Regarding treatment, there are some proposal of treatment based on DXA and TBS information (e.g. Delphi ranking), patients with osteopenia and degraded microarchitecture should be considered for anti-resorptive medication and calcium, vitamin D if needed and in patients with osteoporosis, added to the above, anabolic treatment can be considered.

In recent decades considerable advances have been made on the treatment of OP, several clinical trials have investigated the impact of pharmacological treatment on bone fusion in spinal surgery with alendronate, zoledronic acid, and teriparatide. Most of them showed increase in bone fusion rates and a reduced risk of screw loosening. Although there is no clear consensus, some authors recommended that antiresorptive treatment should be started at least 4–6 weeks before surgery and continued in the postoperative period under specialized supervision.

In our study, preoperative bone health optimization was supervised by osteoporosis specialist and consisted mainly in supplemental calcium, vitamin D and antiresorptive medication.

Beside medical management, tailoring of the surgical technique should be considered by spine surgeons, there are several options to mitigate the risk of bone-related failure for fusion patients, some include using specialized pedicle screws, augmenting with PMMA, extending the number of instrumented levels or combining anterior and posterior approaches.

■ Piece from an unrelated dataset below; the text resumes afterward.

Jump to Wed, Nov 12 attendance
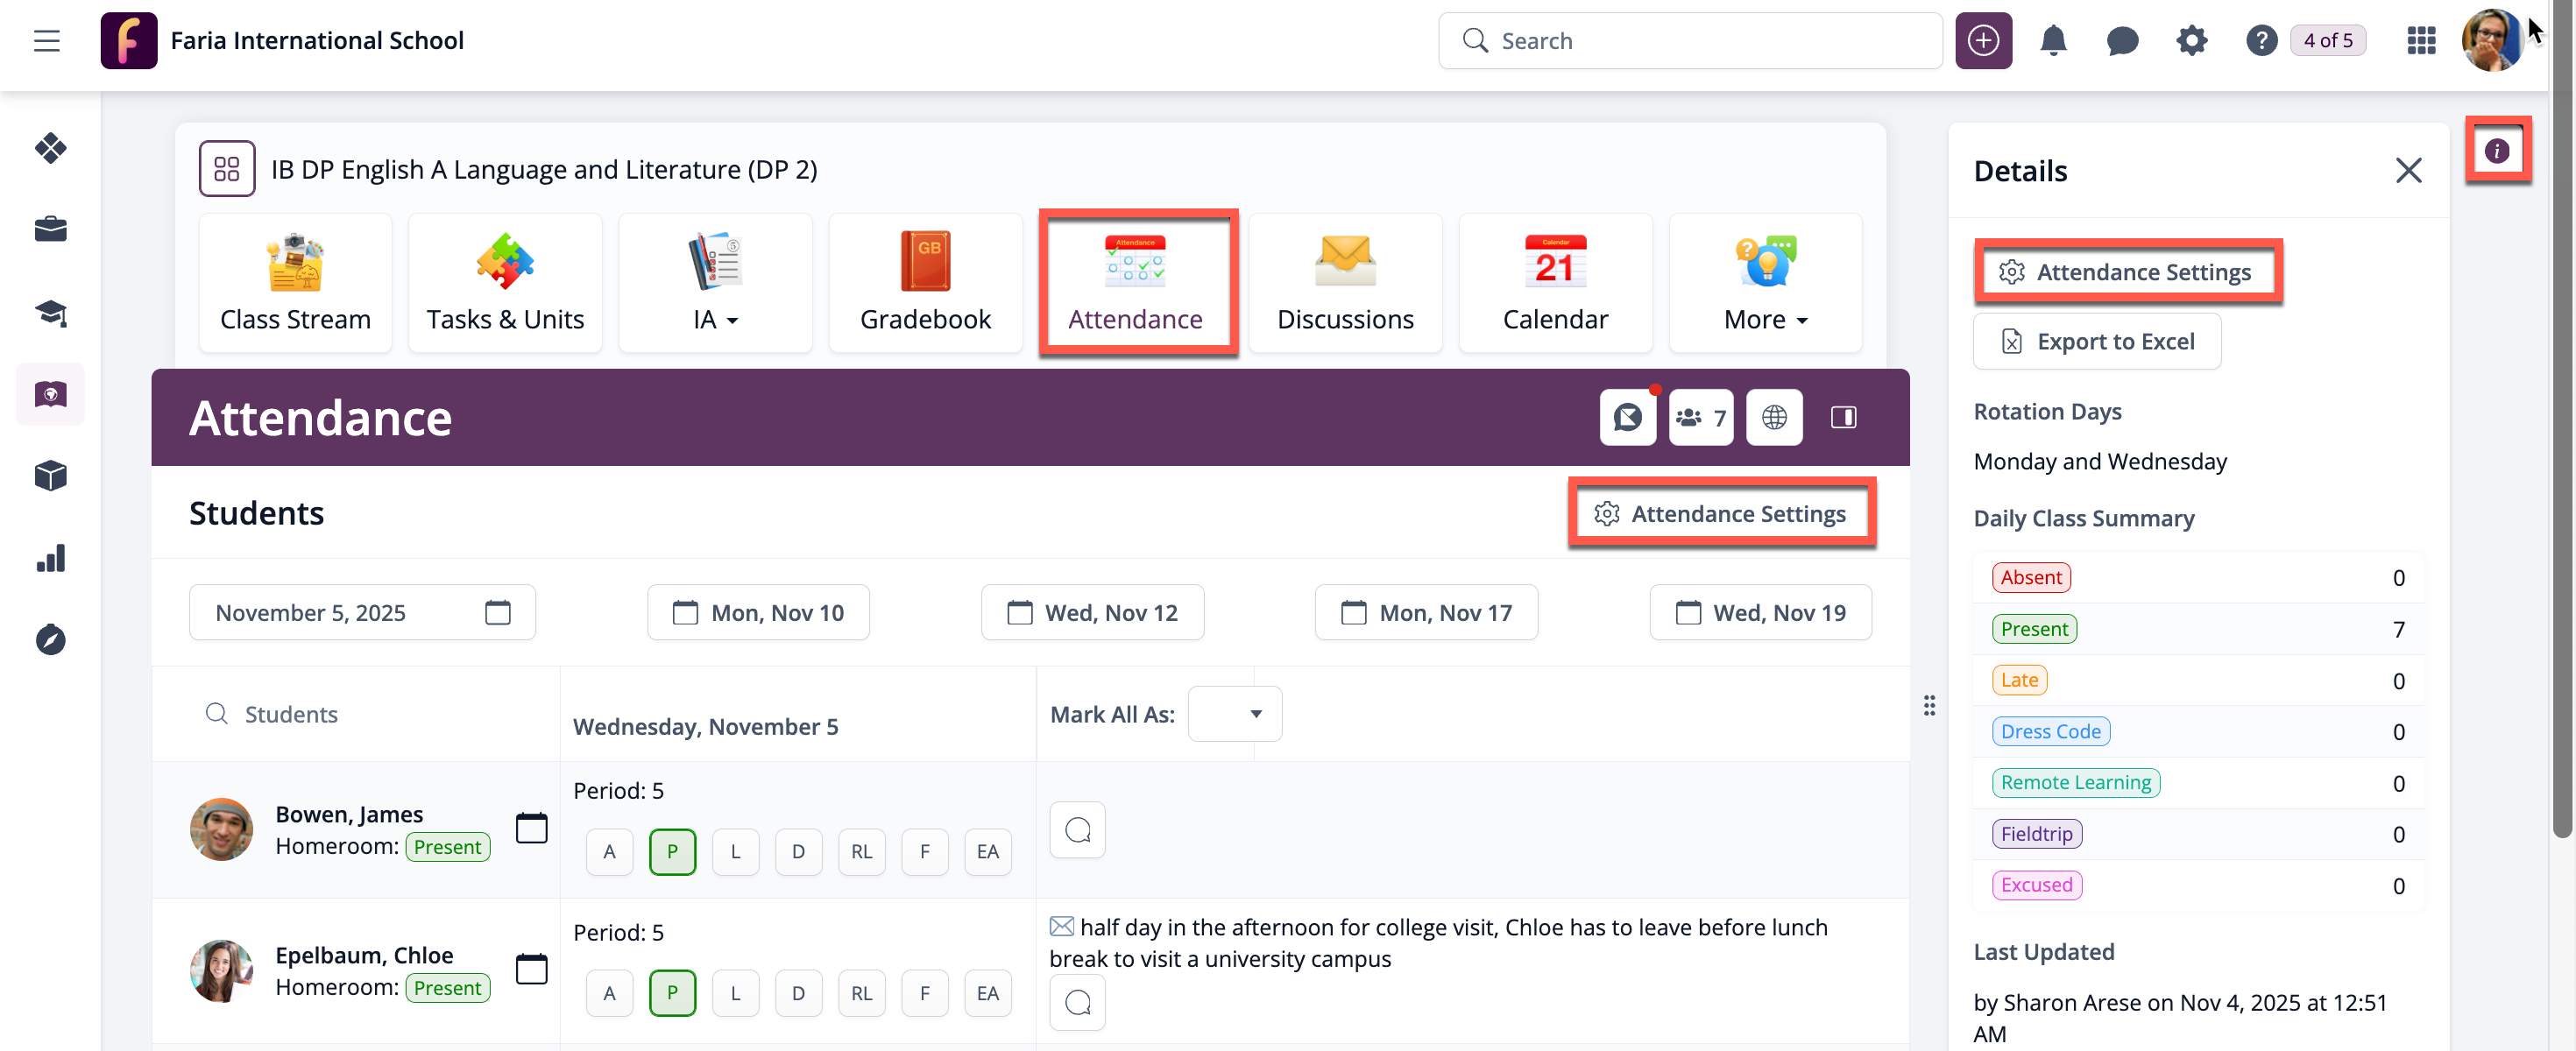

One of the 1limitations of this study was the need to exclude patients with extreme BMI values and cases of significant scoliosis. Consequently, a relatively limited number of patients could be recruited. Additionally, our results do not represent the population of patients with degenerative deformity or scoliosis candidates for long-segment instrumentation, which may benefit the most from the preoperative determination of poor bone health.

The positive side is the prospective condition of this investigation which enable us a better control of variables and to monitor the impact of the diagnosis and optimization of the patients with poor bone health who underwent spine surgery.

Further potential research should analyze if systematic application of bone health assessment and optimization to elective spine surgery populations resulted in better outcomes and less complications.

Conclusion

Poor bone quality and low vitamin D levels are quite common among patients aged ≥50 years undergoing spine surgery. DXA alone seems not enough for preoperative identification of impaired bone quality cases. TBS is a valuable complement to DXA by adding the dimension of bone quality and increasing the detection of poor bone quality, especially in patients with osteopenia. A comprehensive bone health assessment is recommended in patients requiring spinal fusion surgery.